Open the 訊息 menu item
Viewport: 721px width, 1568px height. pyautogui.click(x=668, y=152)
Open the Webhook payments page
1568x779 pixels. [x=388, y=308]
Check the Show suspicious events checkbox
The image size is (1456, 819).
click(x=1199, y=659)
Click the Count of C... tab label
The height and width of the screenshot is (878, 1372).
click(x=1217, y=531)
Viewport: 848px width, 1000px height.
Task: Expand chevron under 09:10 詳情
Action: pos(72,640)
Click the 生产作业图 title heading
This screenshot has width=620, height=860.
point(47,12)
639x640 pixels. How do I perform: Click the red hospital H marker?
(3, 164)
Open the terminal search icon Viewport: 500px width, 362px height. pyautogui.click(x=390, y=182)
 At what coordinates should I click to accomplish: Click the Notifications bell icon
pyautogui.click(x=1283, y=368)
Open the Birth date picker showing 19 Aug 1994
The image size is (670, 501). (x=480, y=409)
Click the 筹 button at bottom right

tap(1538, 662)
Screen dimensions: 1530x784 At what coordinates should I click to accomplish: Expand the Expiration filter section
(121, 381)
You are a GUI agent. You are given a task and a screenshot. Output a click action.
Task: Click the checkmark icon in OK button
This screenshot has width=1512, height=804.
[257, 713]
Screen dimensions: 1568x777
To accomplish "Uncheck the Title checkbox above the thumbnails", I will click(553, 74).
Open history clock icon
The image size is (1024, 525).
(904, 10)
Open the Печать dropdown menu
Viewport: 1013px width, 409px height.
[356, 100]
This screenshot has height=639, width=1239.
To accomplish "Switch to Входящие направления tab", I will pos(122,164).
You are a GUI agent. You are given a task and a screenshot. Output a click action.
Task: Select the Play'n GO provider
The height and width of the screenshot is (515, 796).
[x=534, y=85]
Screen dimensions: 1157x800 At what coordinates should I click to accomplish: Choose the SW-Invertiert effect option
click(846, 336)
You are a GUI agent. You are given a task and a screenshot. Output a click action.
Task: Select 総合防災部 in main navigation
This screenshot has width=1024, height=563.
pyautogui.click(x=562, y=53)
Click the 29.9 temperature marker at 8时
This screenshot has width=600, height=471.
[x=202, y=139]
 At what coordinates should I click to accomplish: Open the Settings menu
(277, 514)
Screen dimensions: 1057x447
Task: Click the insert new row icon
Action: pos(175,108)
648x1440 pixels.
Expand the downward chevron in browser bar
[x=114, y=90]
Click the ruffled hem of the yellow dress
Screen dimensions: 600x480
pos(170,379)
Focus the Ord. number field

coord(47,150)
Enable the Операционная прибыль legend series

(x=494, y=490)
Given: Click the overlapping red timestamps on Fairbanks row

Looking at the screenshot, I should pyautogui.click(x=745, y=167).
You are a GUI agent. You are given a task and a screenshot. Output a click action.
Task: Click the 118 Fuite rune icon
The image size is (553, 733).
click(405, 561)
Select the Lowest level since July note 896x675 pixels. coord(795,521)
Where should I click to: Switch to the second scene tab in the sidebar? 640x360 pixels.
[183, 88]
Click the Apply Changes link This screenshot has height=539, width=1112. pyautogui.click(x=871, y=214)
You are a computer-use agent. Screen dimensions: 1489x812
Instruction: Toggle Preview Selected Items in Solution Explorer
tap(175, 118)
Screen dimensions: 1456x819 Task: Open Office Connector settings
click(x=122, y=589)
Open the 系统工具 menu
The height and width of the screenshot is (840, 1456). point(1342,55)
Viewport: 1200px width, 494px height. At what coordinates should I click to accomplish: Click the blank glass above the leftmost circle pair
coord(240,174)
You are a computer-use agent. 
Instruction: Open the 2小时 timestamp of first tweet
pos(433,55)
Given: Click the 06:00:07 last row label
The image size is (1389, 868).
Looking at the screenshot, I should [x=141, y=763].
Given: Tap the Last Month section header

____

Set problem: Can you repeat every item above word for word, without changing anything?

Reply to the task:
Open the 訊息 menu item
Viewport: 721px width, 1568px height. pyautogui.click(x=668, y=152)
Open the Webhook payments page
1568x779 pixels. [x=388, y=308]
Check the Show suspicious events checkbox
The image size is (1456, 819).
click(x=1199, y=659)
Click the Count of C... tab label
The height and width of the screenshot is (878, 1372).
click(x=1217, y=531)
Viewport: 848px width, 1000px height.
Task: Expand chevron under 09:10 詳情
Action: pos(72,640)
Click the 生产作业图 title heading
This screenshot has width=620, height=860.
point(47,12)
639x640 pixels. How do I perform: Click the red hospital H marker?
(3, 164)
Open the terminal search icon Viewport: 500px width, 362px height. pyautogui.click(x=390, y=182)
 At what coordinates should I click to accomplish: Click the Notifications bell icon
pyautogui.click(x=1283, y=368)
Open the Birth date picker showing 19 Aug 1994
The image size is (670, 501). (x=480, y=409)
Click the 筹 button at bottom right

tap(1538, 662)
Screen dimensions: 1530x784 At what coordinates should I click to accomplish: Expand the Expiration filter section
(121, 381)
You are a GUI agent. You are given a task and a screenshot. Output a click action.
Task: Click the checkmark icon in OK button
This screenshot has width=1512, height=804.
[257, 713]
Screen dimensions: 1568x777
To accomplish "Uncheck the Title checkbox above the thumbnails", I will click(553, 74).
Open history clock icon
The image size is (1024, 525).
(904, 10)
Open the Печать dropdown menu
Viewport: 1013px width, 409px height.
[356, 100]
This screenshot has height=639, width=1239.
To accomplish "Switch to Входящие направления tab", I will pos(122,164).
You are a GUI agent. You are given a task and a screenshot. Output a click action.
Task: Select the Play'n GO provider
The height and width of the screenshot is (515, 796).
[x=534, y=85]
Screen dimensions: 1157x800 At what coordinates should I click to accomplish: Choose the SW-Invertiert effect option
click(846, 336)
You are a GUI agent. You are given a task and a screenshot. Output a click action.
Task: Select 総合防災部 in main navigation
This screenshot has width=1024, height=563.
pyautogui.click(x=562, y=53)
Click the 29.9 temperature marker at 8时
This screenshot has width=600, height=471.
[x=202, y=139]
 At what coordinates should I click to accomplish: Open the Settings menu
(277, 514)
Screen dimensions: 1057x447
Task: Click the insert new row icon
Action: pos(175,108)
648x1440 pixels.
Expand the downward chevron in browser bar
[x=114, y=90]
Click the ruffled hem of the yellow dress
Screen dimensions: 600x480
pos(170,379)
Focus the Ord. number field

coord(47,150)
Enable the Операционная прибыль legend series

(x=494, y=490)
Given: Click the overlapping red timestamps on Fairbanks row

Looking at the screenshot, I should pyautogui.click(x=745, y=167).
You are a GUI agent. You are given a task and a screenshot. Output a click action.
Task: Click the 118 Fuite rune icon
The image size is (553, 733).
click(405, 561)
Select the Lowest level since July note 896x675 pixels. coord(795,521)
Where should I click to: Switch to the second scene tab in the sidebar? 640x360 pixels.
[183, 88]
Click the Apply Changes link This screenshot has height=539, width=1112. pyautogui.click(x=871, y=214)
You are a computer-use agent. Screen dimensions: 1489x812
Instruction: Toggle Preview Selected Items in Solution Explorer
tap(175, 118)
Screen dimensions: 1456x819 Task: Open Office Connector settings
click(x=122, y=589)
Open the 系统工具 menu
The height and width of the screenshot is (840, 1456). point(1342,55)
Viewport: 1200px width, 494px height. At what coordinates should I click to accomplish: Click the blank glass above the leftmost circle pair
coord(240,174)
You are a computer-use agent. 
Instruction: Open the 2小时 timestamp of first tweet
pos(433,55)
Given: Click the 06:00:07 last row label
The image size is (1389, 868).
Looking at the screenshot, I should [x=141, y=763].
Given: Tap the Last Month section header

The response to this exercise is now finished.